** REQUIRED WORK **
Would you please copy out each entry exactly?
SOURCE DATA Start Marker
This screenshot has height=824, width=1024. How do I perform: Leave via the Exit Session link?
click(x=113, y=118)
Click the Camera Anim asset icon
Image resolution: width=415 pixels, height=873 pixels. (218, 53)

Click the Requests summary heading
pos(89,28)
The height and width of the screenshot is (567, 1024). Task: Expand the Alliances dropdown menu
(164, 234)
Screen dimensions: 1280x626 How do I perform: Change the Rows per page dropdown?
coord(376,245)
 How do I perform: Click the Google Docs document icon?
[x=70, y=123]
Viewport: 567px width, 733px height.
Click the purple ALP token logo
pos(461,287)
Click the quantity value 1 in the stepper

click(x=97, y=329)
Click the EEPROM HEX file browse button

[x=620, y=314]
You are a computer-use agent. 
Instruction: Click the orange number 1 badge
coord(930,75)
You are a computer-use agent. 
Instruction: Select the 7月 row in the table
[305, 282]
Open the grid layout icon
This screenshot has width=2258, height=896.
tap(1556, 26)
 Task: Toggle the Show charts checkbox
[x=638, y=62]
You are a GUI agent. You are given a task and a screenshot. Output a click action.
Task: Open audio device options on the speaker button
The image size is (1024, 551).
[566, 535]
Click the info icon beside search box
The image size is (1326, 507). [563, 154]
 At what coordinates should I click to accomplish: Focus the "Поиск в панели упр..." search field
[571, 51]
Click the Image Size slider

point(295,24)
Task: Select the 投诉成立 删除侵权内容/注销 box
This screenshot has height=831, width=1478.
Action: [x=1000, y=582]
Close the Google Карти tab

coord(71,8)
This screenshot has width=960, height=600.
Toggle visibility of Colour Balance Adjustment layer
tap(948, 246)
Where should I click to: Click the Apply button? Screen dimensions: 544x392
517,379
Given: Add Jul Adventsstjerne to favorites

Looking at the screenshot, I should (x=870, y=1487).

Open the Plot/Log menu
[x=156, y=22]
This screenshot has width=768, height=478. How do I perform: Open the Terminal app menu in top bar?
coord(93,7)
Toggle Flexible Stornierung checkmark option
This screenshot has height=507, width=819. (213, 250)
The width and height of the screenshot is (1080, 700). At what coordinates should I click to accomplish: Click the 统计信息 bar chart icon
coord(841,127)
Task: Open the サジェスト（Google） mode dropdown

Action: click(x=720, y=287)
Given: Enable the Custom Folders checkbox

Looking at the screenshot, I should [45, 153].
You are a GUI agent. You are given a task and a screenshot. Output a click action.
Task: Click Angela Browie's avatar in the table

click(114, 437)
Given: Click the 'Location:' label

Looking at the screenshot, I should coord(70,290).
SOURCE DATA End Marker
** SOLUTION TO THIS TASK **
This screenshot has height=824, width=1024. How do I perform: Leave via the Exit Session link?
click(x=113, y=118)
Click the Camera Anim asset icon
Image resolution: width=415 pixels, height=873 pixels. (218, 53)

Click the Requests summary heading
pos(89,28)
The height and width of the screenshot is (567, 1024). Task: Expand the Alliances dropdown menu
(164, 234)
Screen dimensions: 1280x626 How do I perform: Change the Rows per page dropdown?
coord(376,245)
 How do I perform: Click the Google Docs document icon?
[x=70, y=123]
Viewport: 567px width, 733px height.
Click the purple ALP token logo
pos(461,287)
Click the quantity value 1 in the stepper

click(x=97, y=329)
Click the EEPROM HEX file browse button

[x=620, y=314]
You are a computer-use agent. 
Instruction: Click the orange number 1 badge
coord(930,75)
You are a computer-use agent. 
Instruction: Select the 7月 row in the table
[305, 282]
Open the grid layout icon
This screenshot has width=2258, height=896.
tap(1556, 26)
 Task: Toggle the Show charts checkbox
[x=638, y=62]
You are a GUI agent. You are given a task and a screenshot. Output a click action.
Task: Open audio device options on the speaker button
The image size is (1024, 551).
[566, 535]
Click the info icon beside search box
The image size is (1326, 507). [563, 154]
 At what coordinates should I click to accomplish: Focus the "Поиск в панели упр..." search field
[571, 51]
Click the Image Size slider

point(295,24)
Task: Select the 投诉成立 删除侵权内容/注销 box
This screenshot has height=831, width=1478.
Action: [x=1000, y=582]
Close the Google Карти tab

coord(71,8)
This screenshot has width=960, height=600.
Toggle visibility of Colour Balance Adjustment layer
tap(948, 246)
Where should I click to: Click the Apply button? Screen dimensions: 544x392
517,379
Given: Add Jul Adventsstjerne to favorites

Looking at the screenshot, I should (x=870, y=1487).

Open the Plot/Log menu
[x=156, y=22]
This screenshot has width=768, height=478. How do I perform: Open the Terminal app menu in top bar?
coord(93,7)
Toggle Flexible Stornierung checkmark option
This screenshot has height=507, width=819. (213, 250)
The width and height of the screenshot is (1080, 700). At what coordinates should I click to accomplish: Click the 统计信息 bar chart icon
coord(841,127)
Task: Open the サジェスト（Google） mode dropdown

Action: click(x=720, y=287)
Given: Enable the Custom Folders checkbox

Looking at the screenshot, I should [45, 153].
You are a GUI agent. You are given a task and a screenshot. Output a click action.
Task: Click Angela Browie's avatar in the table

click(114, 437)
Given: Click the 'Location:' label

Looking at the screenshot, I should coord(70,290).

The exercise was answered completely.